Feature Engineering
Fundamentals of Machine Learning for NHS using R
Today’s Plan
- Feature Engineering
- Feature engineering techniques including but not limited to: transformations, feature extraction, reduction and selection.
Feature Engineering
Categorical variables
- Also known as creating dummy variables.
- Categorical features are replaced by one or more new features which can have numerical values.
- Any number of categories can be represented by introducing one new feature per category.
Feature Engineering
Categorical variables
Feature Engineering
Categorical variables
When to one-hot encode and dummy encode
- Both types of encoding can be used to encode ordinal and nominal categorical variables.
- However, if you strictly want to keep the natural order of an ordinal categorical variable, you can use label encoding instead.
Advantages & disadvantages
- One advantage of label encoding is that it does not expand the feature space at all as we just replace category names with numbers.
- The major disadvantage of label encoding is that machine learning algorithms may consider there may be relationships between the encoded categories.

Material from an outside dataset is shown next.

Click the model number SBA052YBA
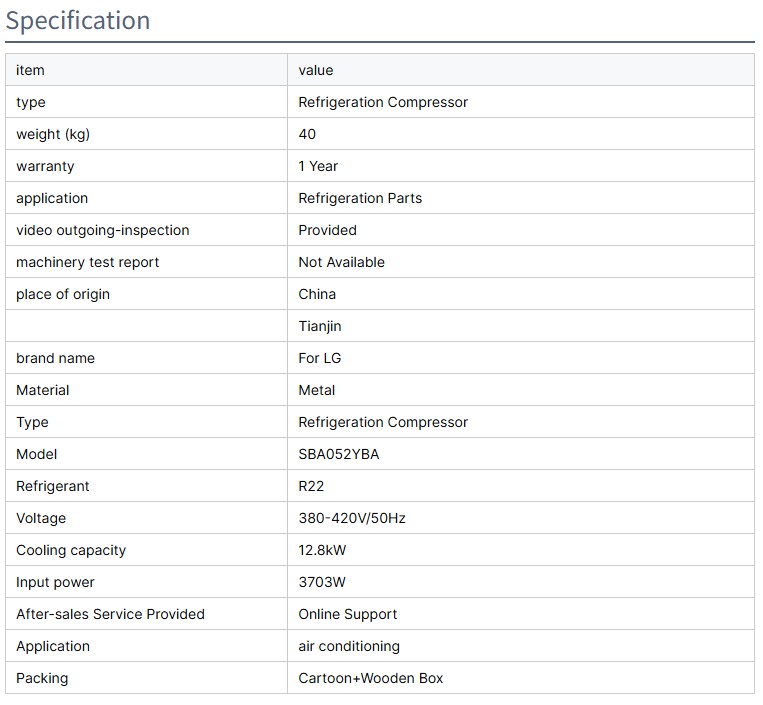 pyautogui.click(x=338, y=454)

- For example, an algorithm may interpret Premium (2) as two times better than Good (1).
Feature Engineering
Continuous variables
- Binning takes a numeric predictor and pre-categorises or “bins” it into two or more groups.
- Binning can be used to create new features or can be used to simply categorise features as they are.
- There could be certain drawbacks to binning continuous data when being used as features for ML models. There can be a loss of precision in the predictions when the predictors are categorised.
Feature selection
- Removing predictors - fewer predictors mean less computational time and complexity.
- Collinearity - the situation where a pair of predictor variables have a substantial correlation with each other.
- Remove if: two predictors are highly correlated, discard one?
- We shouldn’t just blindly follow the correlation rule. We can use the highly correlated features to create new features.
Feature selection
- These methods reduce the data by generating a smaller set of predictors.
- They capture the majority of the information in the original variables.
- Fewer variables can be used that provide reasonable fidelity to the original data.
- For most data reduction techniques, the new predictors are functions of the original predictors.